26 APRIL 1935, Page 6

A SPECTATOR'S NOTEBOOK

AMONG the myriad articles poured out already on the Silver Jubilee there is one conspicuously absent— on " How to Celebrate a Jubilee." It is too late for it now, but it was badly needed. The various papers have been obviously at sea. Most of them, like a good many writers of books, have got no further than the idea of a review of the last twenty-five years. That, of course, is natural and inevitable, but there is singularly little originality about it. The events of the period 1910-1935 would have been much the same if five successive kings had reigned through the quarter-century instead of one. The Jubilee surely concerns primarily King George and the royal family generally.
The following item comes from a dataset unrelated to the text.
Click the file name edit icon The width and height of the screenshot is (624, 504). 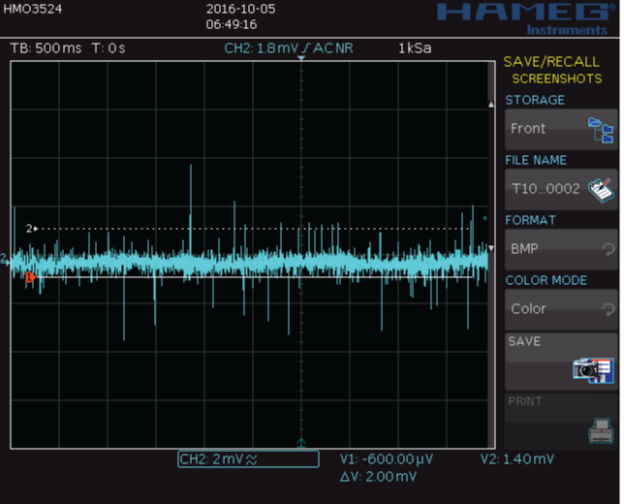pos(600,190)
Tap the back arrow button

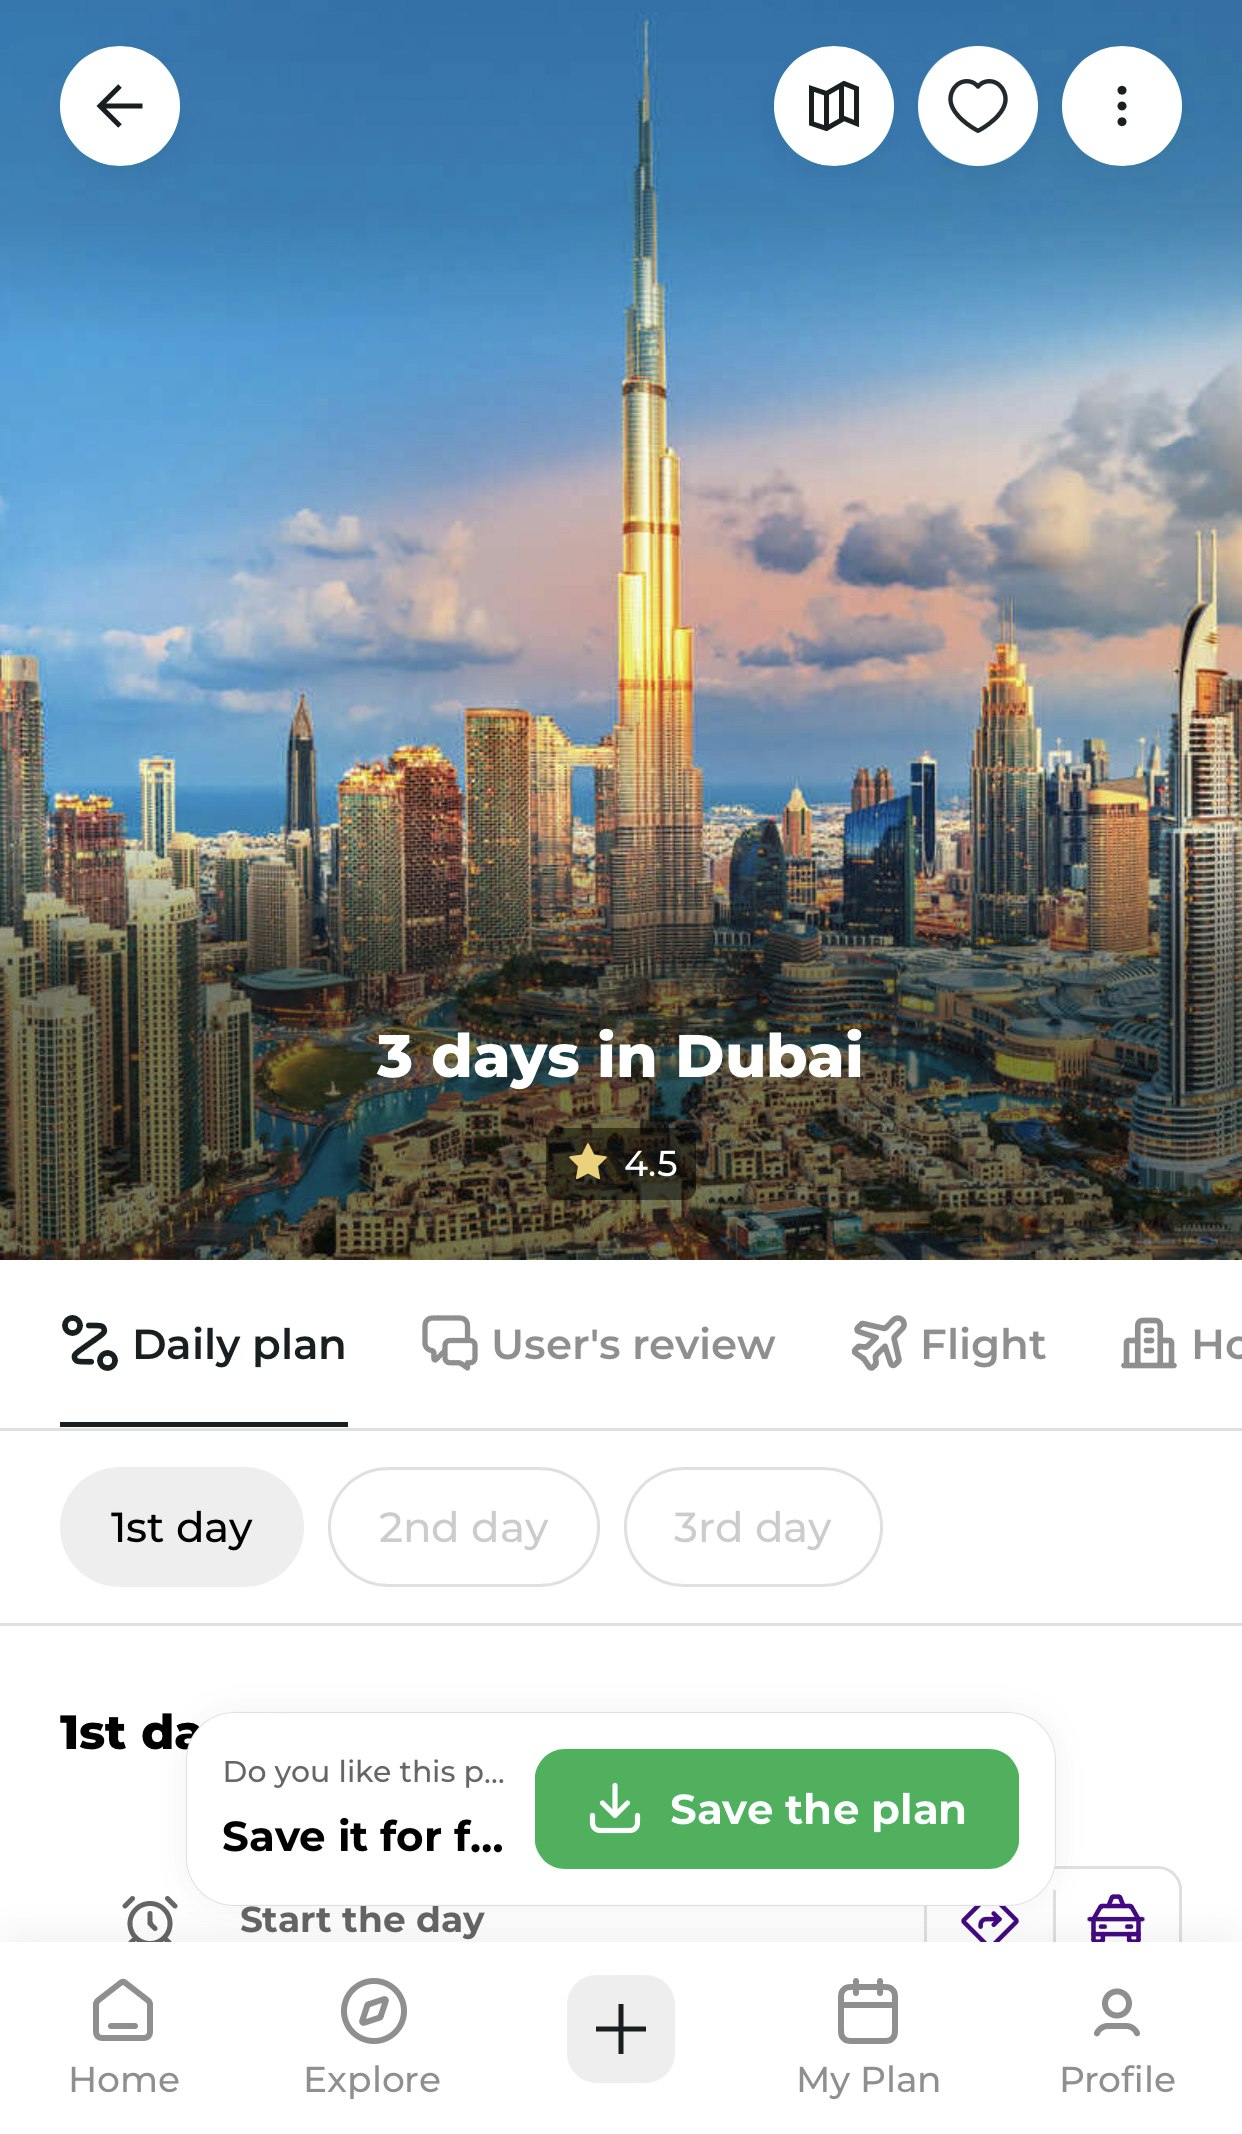(120, 106)
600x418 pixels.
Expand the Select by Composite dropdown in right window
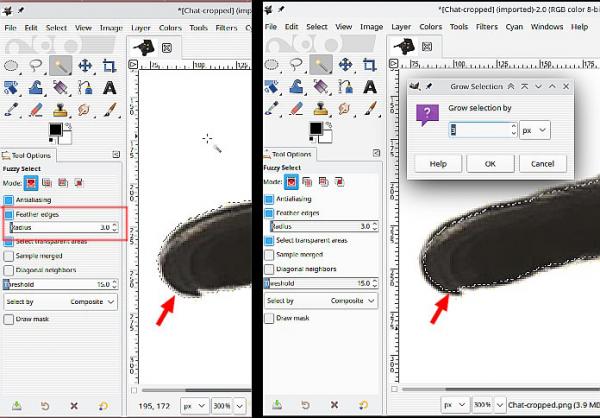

It ought to be a moment for recognizing what the country owes them, what they have contributed to the national conception of kingship, where they stand in relation to particular sections of the community, for example, Labour or the Churches, how their interpretation of their ?Ale compares with that of other monarchs past and present, the place they hold in the British Commonwealth as distinct from the British Isles. To ride off on "Twenty-Five Years of Herring Fishing," or " Twenty-Five Years of Flying," or a simple slab of twenty-five years of English History is a very pedestrian pis alter. There is still room for a monograph on celebrations right and wrong to be " brought forward," as they say in the civil service files, some twenty-four and a half years hence for the benefit of another generation.